**Directions for this task**
Leaving out all pictures, copy the lines below exactly, from the line with "Where should I" to the last line, both ends included.

**Source information**

※

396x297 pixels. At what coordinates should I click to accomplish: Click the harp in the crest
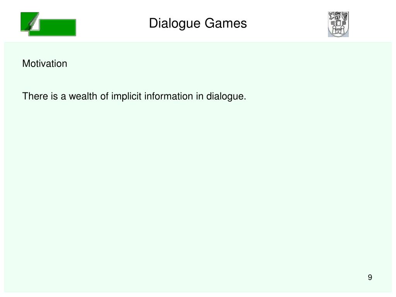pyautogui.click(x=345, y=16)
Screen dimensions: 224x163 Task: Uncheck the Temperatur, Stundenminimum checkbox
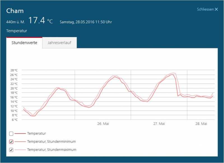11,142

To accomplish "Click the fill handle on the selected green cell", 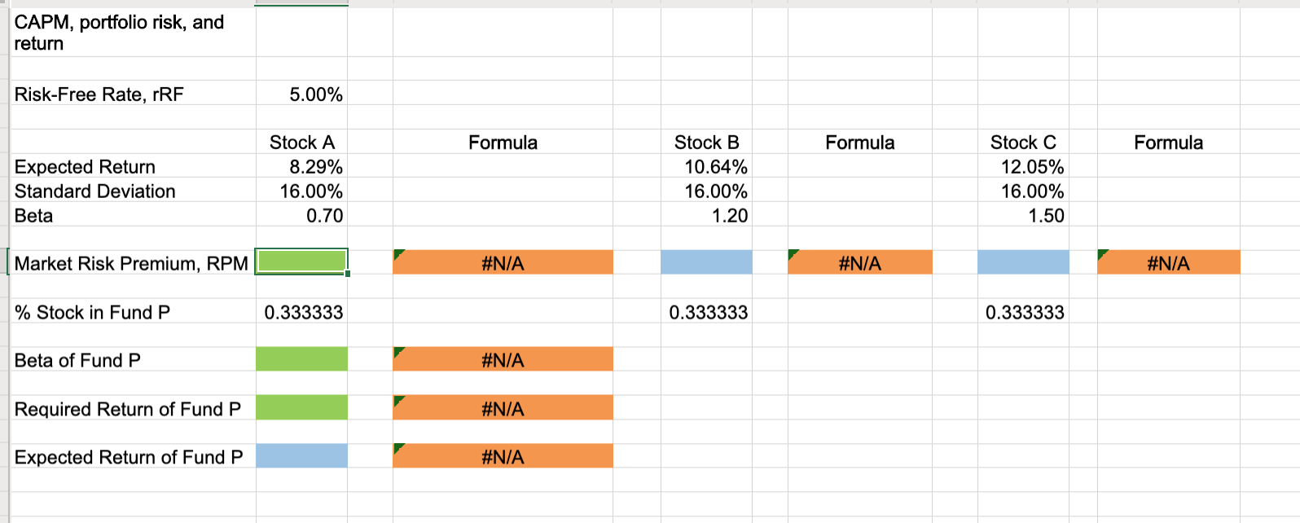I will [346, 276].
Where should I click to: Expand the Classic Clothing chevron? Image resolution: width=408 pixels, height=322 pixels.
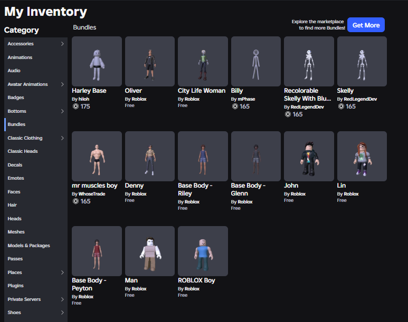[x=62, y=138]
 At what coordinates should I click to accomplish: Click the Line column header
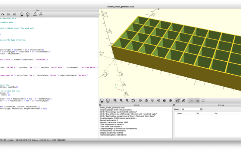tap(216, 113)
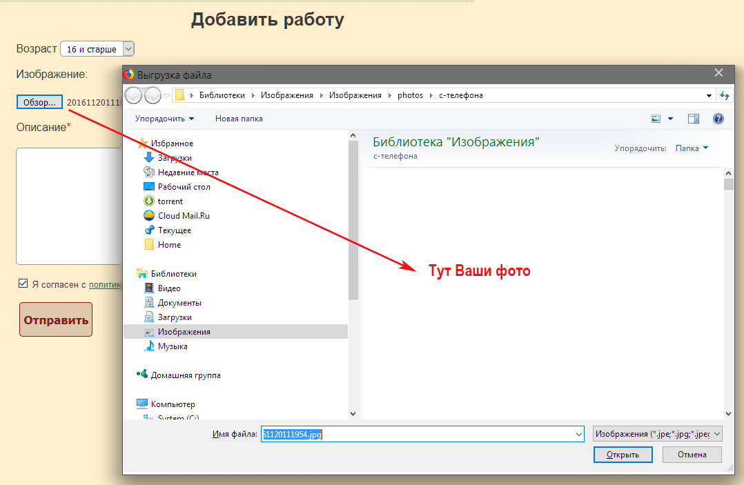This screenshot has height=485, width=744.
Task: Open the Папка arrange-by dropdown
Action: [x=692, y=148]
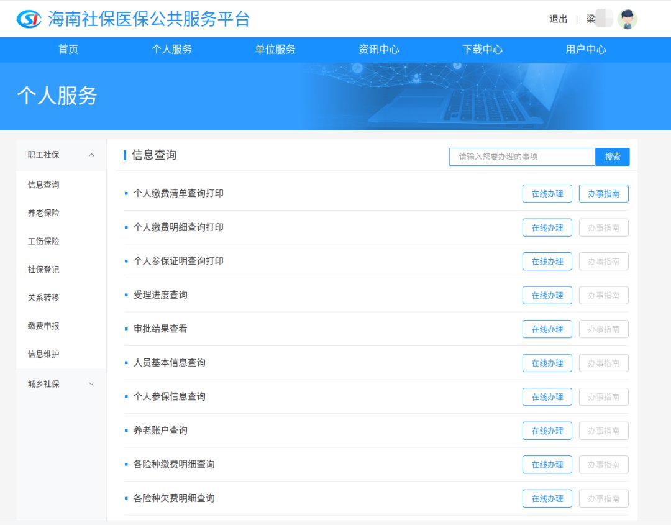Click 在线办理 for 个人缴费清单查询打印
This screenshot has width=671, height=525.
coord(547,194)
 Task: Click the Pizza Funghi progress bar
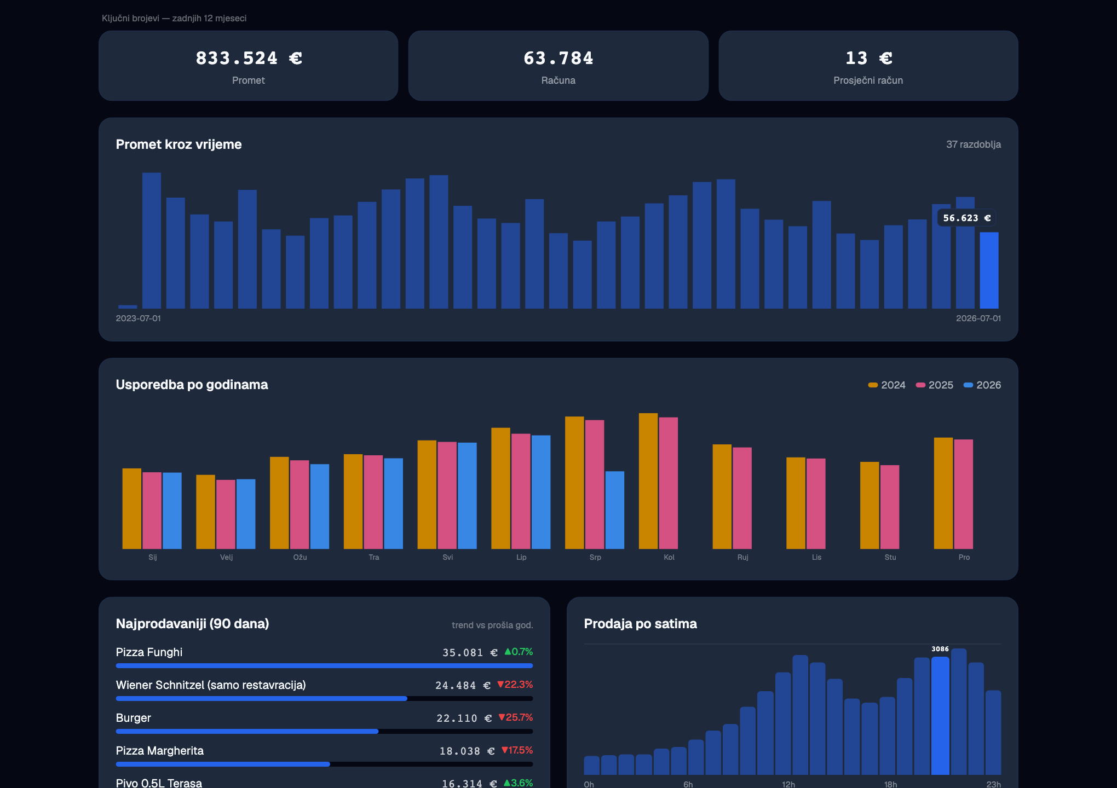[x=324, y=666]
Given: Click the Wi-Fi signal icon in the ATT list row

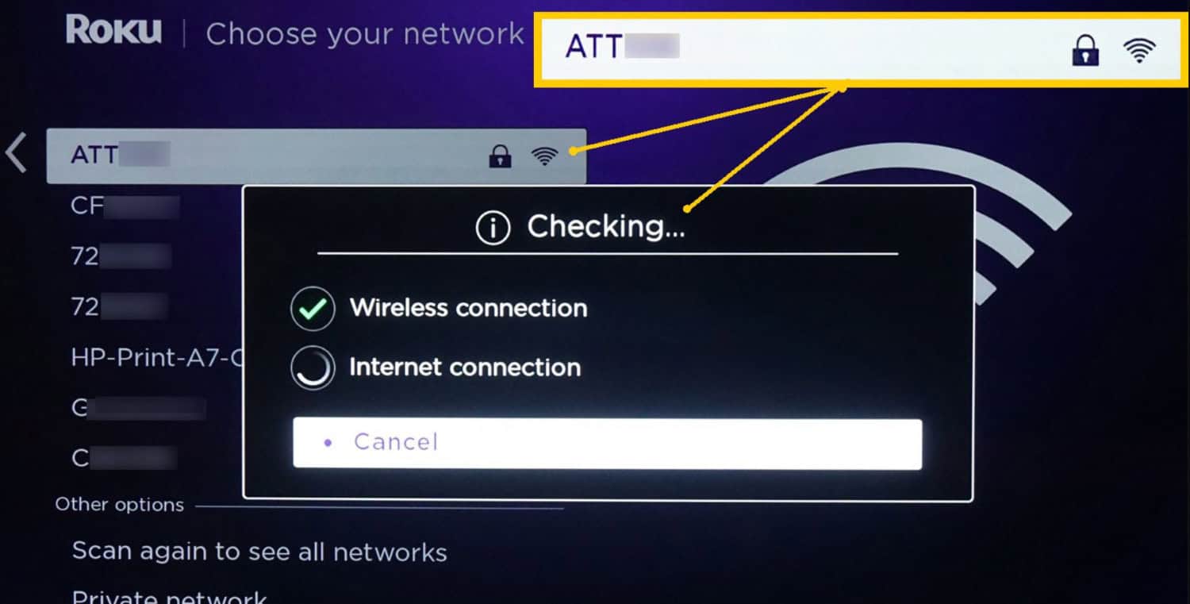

※

**Your solution**
Where should I click to: Expand the Classic Clothing chevron? Image resolution: width=408 pixels, height=322 pixels.
[x=62, y=138]
 At what coordinates should I click to accomplish: Click the Line column header
tap(216, 113)
This screenshot has height=485, width=744.
Task: Open the Папка arrange-by dropdown
Action: [x=692, y=148]
Click 在线办理 for 个人缴费清单查询打印
This screenshot has width=671, height=525.
coord(547,194)
 Task: Click the Pizza Funghi progress bar
[x=324, y=666]
Given: Click the Wi-Fi signal icon in the ATT list row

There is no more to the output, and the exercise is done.